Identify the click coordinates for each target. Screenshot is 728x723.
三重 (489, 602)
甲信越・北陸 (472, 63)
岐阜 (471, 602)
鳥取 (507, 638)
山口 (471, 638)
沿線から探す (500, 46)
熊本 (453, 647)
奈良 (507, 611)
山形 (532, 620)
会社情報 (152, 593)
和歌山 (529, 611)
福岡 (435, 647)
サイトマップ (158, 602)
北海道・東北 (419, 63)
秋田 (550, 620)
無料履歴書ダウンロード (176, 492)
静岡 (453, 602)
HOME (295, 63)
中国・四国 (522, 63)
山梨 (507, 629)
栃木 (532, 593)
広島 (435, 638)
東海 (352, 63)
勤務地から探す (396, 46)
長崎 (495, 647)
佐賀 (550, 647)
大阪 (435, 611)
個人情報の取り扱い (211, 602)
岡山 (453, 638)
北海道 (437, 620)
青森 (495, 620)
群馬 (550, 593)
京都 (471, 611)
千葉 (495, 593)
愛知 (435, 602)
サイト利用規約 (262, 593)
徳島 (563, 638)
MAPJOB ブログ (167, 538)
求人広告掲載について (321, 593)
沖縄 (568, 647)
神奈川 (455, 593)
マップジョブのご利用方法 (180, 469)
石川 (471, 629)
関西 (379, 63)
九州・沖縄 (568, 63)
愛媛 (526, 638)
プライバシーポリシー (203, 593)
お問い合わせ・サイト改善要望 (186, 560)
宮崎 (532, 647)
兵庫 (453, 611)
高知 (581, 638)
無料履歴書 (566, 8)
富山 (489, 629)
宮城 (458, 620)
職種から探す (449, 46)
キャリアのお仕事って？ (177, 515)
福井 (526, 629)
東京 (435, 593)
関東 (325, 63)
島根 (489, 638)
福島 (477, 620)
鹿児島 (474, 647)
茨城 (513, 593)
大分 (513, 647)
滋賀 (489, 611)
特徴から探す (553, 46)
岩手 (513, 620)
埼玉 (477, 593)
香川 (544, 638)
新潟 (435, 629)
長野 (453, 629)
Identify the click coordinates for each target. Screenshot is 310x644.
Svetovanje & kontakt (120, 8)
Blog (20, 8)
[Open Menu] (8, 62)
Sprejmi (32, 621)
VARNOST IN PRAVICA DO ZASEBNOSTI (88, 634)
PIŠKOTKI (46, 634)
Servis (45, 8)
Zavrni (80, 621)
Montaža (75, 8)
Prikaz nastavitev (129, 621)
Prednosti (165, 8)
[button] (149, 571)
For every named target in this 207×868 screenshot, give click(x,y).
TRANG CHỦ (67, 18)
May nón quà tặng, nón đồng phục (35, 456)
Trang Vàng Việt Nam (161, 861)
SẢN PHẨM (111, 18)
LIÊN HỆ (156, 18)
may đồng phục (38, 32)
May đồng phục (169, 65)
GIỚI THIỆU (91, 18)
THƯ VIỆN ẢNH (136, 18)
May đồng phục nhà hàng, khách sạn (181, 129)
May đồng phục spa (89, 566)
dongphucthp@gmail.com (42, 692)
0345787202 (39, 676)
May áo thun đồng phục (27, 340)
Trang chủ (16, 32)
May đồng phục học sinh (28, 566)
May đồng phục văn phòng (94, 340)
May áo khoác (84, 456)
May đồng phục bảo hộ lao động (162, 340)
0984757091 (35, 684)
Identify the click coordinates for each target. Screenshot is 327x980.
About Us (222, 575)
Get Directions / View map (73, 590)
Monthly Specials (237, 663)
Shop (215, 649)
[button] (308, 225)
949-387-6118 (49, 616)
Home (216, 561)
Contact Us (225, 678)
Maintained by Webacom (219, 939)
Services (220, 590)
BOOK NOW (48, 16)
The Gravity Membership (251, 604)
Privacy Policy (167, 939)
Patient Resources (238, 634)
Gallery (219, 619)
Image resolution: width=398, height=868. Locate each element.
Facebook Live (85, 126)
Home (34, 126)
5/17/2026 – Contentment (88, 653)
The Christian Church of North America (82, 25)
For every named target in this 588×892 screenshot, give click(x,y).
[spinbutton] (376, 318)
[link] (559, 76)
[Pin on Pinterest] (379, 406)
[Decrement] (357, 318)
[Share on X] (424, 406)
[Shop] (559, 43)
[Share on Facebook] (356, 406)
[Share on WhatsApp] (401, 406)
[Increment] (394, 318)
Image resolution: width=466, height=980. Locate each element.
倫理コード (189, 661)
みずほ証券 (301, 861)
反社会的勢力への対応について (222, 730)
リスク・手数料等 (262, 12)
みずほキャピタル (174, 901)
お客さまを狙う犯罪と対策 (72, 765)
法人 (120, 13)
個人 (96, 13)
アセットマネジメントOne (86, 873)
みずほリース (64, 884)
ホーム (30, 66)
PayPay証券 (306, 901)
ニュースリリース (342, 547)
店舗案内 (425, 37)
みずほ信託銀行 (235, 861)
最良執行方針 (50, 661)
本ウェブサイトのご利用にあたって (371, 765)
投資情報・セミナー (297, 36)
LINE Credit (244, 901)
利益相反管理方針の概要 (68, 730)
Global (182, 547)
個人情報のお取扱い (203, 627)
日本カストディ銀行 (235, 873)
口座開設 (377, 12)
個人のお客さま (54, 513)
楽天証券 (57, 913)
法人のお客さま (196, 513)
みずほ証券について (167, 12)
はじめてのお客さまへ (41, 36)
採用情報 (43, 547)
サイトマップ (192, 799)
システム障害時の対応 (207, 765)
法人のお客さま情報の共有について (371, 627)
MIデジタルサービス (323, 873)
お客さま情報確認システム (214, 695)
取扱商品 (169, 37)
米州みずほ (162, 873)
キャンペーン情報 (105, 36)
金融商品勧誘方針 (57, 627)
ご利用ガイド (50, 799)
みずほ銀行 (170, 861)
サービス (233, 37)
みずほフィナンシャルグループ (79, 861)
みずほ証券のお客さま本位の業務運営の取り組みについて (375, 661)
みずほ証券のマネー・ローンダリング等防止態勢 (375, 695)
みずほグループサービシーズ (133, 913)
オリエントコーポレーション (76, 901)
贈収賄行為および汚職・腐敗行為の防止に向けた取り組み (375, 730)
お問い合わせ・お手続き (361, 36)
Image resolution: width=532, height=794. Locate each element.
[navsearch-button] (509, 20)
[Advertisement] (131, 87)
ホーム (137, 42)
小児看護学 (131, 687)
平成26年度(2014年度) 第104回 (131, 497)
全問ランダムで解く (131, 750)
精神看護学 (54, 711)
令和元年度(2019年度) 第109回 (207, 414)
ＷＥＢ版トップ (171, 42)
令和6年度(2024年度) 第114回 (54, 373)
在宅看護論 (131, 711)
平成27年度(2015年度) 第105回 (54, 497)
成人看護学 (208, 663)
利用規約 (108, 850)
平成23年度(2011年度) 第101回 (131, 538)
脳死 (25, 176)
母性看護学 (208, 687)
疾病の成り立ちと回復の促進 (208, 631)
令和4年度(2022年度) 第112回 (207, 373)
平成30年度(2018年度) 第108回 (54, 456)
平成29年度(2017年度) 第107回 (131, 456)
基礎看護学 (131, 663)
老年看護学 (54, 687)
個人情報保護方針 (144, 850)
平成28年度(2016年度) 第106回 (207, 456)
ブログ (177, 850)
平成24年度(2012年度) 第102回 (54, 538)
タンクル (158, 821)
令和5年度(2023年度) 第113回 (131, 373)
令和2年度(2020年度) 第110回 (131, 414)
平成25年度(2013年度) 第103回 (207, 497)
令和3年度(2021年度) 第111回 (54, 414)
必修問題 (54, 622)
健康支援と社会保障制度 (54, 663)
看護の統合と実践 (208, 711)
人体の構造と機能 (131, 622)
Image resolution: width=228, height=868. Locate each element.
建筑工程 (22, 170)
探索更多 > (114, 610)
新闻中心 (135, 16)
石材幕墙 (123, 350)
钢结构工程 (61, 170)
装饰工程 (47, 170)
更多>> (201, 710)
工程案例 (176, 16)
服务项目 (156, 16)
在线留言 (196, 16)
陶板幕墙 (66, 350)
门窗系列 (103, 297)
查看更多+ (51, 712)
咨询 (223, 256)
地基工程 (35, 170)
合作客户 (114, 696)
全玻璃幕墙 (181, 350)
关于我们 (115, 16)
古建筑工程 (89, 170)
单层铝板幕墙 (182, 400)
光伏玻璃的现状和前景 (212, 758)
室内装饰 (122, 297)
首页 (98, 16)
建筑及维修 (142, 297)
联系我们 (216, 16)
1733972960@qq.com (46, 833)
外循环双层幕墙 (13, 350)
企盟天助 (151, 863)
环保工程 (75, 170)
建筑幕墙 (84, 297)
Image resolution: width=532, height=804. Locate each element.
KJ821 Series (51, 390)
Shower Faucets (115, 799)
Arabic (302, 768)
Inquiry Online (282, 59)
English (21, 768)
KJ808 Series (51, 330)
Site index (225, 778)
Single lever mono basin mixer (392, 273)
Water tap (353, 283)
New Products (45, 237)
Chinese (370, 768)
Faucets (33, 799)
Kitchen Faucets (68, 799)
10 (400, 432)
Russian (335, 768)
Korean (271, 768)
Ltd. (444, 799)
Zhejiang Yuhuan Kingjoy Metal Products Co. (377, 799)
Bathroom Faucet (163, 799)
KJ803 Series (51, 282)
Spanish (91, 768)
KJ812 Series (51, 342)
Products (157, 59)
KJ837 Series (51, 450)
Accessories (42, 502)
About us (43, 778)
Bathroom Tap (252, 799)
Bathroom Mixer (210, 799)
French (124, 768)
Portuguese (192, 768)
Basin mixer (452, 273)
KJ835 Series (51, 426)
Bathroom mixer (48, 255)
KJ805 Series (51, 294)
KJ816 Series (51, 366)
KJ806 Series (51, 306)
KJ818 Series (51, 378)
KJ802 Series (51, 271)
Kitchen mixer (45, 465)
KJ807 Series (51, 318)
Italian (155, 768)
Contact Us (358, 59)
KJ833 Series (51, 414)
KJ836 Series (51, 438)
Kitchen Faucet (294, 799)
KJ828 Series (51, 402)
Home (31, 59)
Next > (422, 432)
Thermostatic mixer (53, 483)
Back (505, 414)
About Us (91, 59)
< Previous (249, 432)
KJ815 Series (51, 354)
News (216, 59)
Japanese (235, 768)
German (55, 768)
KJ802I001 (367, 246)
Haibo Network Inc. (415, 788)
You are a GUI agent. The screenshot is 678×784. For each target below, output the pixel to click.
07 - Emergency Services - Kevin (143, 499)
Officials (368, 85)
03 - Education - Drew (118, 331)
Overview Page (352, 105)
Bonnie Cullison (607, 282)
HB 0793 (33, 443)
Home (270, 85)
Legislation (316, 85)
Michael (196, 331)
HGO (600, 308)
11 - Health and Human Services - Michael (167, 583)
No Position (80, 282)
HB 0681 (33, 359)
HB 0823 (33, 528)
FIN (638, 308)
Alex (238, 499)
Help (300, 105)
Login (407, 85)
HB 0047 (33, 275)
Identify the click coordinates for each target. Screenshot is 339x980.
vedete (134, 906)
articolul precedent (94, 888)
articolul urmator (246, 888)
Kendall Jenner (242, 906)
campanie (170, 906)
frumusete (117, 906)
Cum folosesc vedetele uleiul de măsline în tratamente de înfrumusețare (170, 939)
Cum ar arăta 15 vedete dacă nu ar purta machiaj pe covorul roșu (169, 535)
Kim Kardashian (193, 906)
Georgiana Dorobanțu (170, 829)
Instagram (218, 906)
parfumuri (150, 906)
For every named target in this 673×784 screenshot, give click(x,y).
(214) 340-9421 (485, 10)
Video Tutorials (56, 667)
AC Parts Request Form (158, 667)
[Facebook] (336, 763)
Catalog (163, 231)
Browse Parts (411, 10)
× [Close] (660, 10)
• • •
→ WHAT THE TASK ASKS: Please switch "Servis" to "Service" in everything from the line containing "徳島 (563, 638)" down to the line containing "THƯ VIỆN ẢNH (136, 18)" in the listing, and give those lines again with nothing else changed.

→ FULL OUTPUT:
徳島 (563, 638)
MAPJOB ブログ (167, 538)
求人広告掲載について (321, 593)
沖縄 (568, 647)
神奈川 (455, 593)
マップジョブのご利用方法 (180, 469)
石川 (471, 629)
関西 (379, 63)
九州・沖縄 (568, 63)
愛媛 (526, 638)
プライバシーポリシー (203, 593)
お問い合わせ・サイト改善要望 (186, 560)
宮崎 (532, 647)
兵庫 (453, 611)
高知 (581, 638)
無料履歴書 (566, 8)
富山 (489, 629)
宮城 (458, 620)
職種から探す (449, 46)
キャリアのお仕事って？ (177, 515)
福井 (526, 629)
東京 (435, 593)
関東 (325, 63)
島根 (489, 638)
福島 (477, 620)
鹿児島 (474, 647)
茨城 (513, 593)
大分 (513, 647)
滋賀 (489, 611)
特徴から探す (553, 46)
岩手 (513, 620)
埼玉 (477, 593)
香川 (544, 638)
新潟 (435, 629)
長野 (453, 629)
Identify the click coordinates for each target. Screenshot is 310x644.
Svetovanje & kontakt (120, 8)
Blog (20, 8)
[Open Menu] (8, 62)
Sprejmi (32, 621)
VARNOST IN PRAVICA DO ZASEBNOSTI (88, 634)
PIŠKOTKI (46, 634)
Service (45, 8)
Zavrni (80, 621)
Montaža (75, 8)
Prikaz nastavitev (129, 621)
Prednosti (165, 8)
[button] (149, 571)
For every named target in this 207×868 screenshot, give click(x,y).
TRANG CHỦ (67, 18)
May nón quà tặng, nón đồng phục (35, 456)
Trang Vàng Việt Nam (161, 861)
SẢN PHẨM (111, 18)
LIÊN HỆ (156, 18)
may đồng phục (38, 32)
May đồng phục (169, 65)
GIỚI THIỆU (91, 18)
THƯ VIỆN ẢNH (136, 18)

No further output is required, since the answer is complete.